Todos doidos! Eles conseguem comprovar  teses diametralmente opostas usando o mesmo argumento. E os nossos legisladores, baseados nessas informações, para nos proteger, danam-se a tacar impostos e aumentar juros. Você, pelo menos, não prejudica ninguém. Escreva loucuras. Ninguém notará.

-- Mas essa é justamente a minha preocupação. Quem vai ler? Tirando meia dúzia de amigos ...

-- Não se preocupe com isso. Sempre haverá alguém mais descuidado disposto a ler o que você escreve.

-- Acho que você não me entendeu.  Não duvido que pessoas abnegadas se disponham a ler o que escrevo. O problema é fazer com que o livro chegue a elas. Não há pessoas suficientes para todos os livros que são publicados. Eu lhe garanto: tem mais livro do que gente!

-- Como assim, tem mais livro do que gente?

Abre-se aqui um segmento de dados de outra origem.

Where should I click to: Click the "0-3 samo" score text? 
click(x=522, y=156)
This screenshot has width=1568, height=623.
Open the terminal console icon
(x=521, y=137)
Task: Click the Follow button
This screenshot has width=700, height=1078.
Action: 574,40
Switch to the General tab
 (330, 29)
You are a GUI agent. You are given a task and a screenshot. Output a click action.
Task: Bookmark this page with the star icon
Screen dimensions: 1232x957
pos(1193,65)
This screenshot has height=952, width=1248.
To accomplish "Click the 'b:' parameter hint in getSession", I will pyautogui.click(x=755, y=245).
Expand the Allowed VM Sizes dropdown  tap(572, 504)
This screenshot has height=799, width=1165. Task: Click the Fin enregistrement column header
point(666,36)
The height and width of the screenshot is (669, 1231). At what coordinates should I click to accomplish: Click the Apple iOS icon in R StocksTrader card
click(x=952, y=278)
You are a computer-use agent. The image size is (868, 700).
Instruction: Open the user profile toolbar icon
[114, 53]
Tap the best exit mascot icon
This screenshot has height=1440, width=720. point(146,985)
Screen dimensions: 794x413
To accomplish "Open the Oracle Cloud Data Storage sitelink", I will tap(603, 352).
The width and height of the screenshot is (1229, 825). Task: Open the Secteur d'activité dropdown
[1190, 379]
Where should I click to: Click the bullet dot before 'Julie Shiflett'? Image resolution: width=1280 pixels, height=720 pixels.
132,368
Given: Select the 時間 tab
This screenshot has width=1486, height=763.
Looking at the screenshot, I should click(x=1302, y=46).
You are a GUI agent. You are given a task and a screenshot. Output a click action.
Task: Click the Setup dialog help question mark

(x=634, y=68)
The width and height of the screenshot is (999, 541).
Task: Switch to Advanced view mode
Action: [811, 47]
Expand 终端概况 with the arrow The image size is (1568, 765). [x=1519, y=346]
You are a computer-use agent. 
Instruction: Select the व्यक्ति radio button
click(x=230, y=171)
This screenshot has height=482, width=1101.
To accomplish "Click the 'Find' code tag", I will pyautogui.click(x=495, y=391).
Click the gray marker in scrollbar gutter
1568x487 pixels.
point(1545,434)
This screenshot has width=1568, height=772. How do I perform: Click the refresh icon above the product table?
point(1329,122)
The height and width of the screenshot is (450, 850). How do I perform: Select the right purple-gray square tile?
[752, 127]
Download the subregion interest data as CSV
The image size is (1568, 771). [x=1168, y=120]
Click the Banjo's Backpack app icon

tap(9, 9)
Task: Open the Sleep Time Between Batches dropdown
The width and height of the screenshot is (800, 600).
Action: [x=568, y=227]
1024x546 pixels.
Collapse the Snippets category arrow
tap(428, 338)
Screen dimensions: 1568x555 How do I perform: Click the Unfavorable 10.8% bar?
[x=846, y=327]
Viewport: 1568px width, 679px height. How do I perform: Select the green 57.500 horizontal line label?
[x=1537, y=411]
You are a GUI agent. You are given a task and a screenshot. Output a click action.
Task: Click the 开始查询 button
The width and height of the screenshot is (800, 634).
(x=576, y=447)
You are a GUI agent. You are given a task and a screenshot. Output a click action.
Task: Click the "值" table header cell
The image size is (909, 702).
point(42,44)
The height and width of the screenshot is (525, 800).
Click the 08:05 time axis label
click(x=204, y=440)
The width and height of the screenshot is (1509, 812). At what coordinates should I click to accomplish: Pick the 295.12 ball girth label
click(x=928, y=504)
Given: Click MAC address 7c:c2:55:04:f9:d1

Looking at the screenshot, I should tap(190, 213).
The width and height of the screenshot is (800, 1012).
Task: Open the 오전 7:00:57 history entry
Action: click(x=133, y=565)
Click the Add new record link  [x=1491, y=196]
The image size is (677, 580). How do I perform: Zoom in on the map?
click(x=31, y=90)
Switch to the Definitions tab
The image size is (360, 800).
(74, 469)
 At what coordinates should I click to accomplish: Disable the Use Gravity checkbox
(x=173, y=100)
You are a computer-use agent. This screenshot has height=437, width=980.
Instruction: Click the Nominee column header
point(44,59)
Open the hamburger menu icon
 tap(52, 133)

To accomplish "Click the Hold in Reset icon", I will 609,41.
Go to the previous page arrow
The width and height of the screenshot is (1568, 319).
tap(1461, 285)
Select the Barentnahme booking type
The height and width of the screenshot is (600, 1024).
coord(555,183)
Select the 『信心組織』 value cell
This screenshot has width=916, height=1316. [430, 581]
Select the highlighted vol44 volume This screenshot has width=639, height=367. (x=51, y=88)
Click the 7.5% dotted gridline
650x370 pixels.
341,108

-- Você já reparou quantas livrarias existem espalhadas pelo mundo? Comece pelo Rio de Janeiro. Quantas? E Buenos Aires, aqui visinho, que tem três vezes mais do que o Rio? Você conhece as livrarias de Nova York? São gigantescas! E Paris? E Londres, Frankfurt, Madri, Milão? Tókio tem uma livraria que tem sete andares com a área de um quarteirão! Não, não, isso dá pra enlouquecer! São livros e mais livros que vão se acumulando desde  Gutemberg, nas livrarias, nos armazéns, nas bibliotecas, nos arquivos, nos mosteiros,  nos museus e até na minha casa. Não há gente  para tanto livro. Só de pensar nisso eu enlouqueço.

-- Tenha calma. Acho que ainda há uma possibilidade de interromper esse seu processo de decomposição cerebral. Em primeiro lugar você está se precipitando. Se você não tem dados estatísticos confiáveis você  não pode concluir que não há leitores suficientes.  E aí a coisa se complica porque você teria que fazer um corte no tempo, calcular o número de livros em estoque nas livrarias nessa data, incluir as bibliotecas públicas, as particulares, os arquivos e sei lá o que mais, e ainda assim teria que fazer uma abstração deixando de  fora todo o material publicado em forma de jornais, revistas e boletins, sem falar em e-books, blogs e tudo o que  circula no espaço sideral ...

-- Pois é. Essa é a minha intenção. E eu comecei dando um passo bem modesto, analisando  um microcosmo que me permitisse montar um modelo a ser aplicado no resto do mundo.

-- De que maneira?

-- Pelo Rio de Janeiro. Com uma só livraria.

-- Como?

-- Você conhece a Leonardo Da Vinci? Sabe quantos livros tem lá dentro?

-- Não, por que? Você sabe?

-- Eu contei.

-- Impossível, você está maluco. Ninguém conseguiria fazer isso. Você perguntou pra Dona Giovanna?

-- Não. Não me atrevi, ela poderia desconfiar. Mas eu calculei. São 86.400 livros, com pequena margem de erro.

-- Nem vou lhe perguntar como você conseguiu fazer isso.

-- Veja bem, vou simplificar:  a livraria tem 5 salas com estantes que vão até o teto. Cada estante é dividida em compartimentos, todos iguais, graças ao bom senso do marceneiro. Achar o total de compartimentos foi fácil. Contei o numero de livros que existe em cada compartimento e chequei, por amostragem, com alguns outros, pois nem todos os livros têm a mesma espessura. Assim cheguei a um valor médio representativo, com boa margem de segurança, de todo o conjunto. Os compartimentos que armazenam dicionários e livros de arte, que são notadamente mais grossos, foram tratados em separado e receberam um coeficiente de correção. No piso da loja também há livros, distribuídos em gôndolas, cuja quantidade pode ser facilmente calculada tomando-se o número de livros por metro quadrado. O meu passo é bastante regular e com ele posso medir qualquer distancia com erro menor do que dois por cento. Determinada a área de cada sala tem-se o total de livros, com o cuidado, naturalmente, de descontar o espaço ocupado pelas vias de acesso, escadas, mesas e cadeiras da administração, coletores de lixo, e onde ...

-- Pára, pára! Vou lhe dar o telefone de um médico.

-- Que médico?

-- È o psiquiatra que me curou quando eu parei de escrever. Não deixe de procurá-lo assim que você acabar essa cerveja.
                                                                                    

Um comentário:

  1. Este é um incentivo para que continue a escrever. Seus "casos" são muito interessantes, alguns muito divertidos e prendem a atenção do leitor. Parabéns pelas idéias e pela memória para a reprodução nos textos.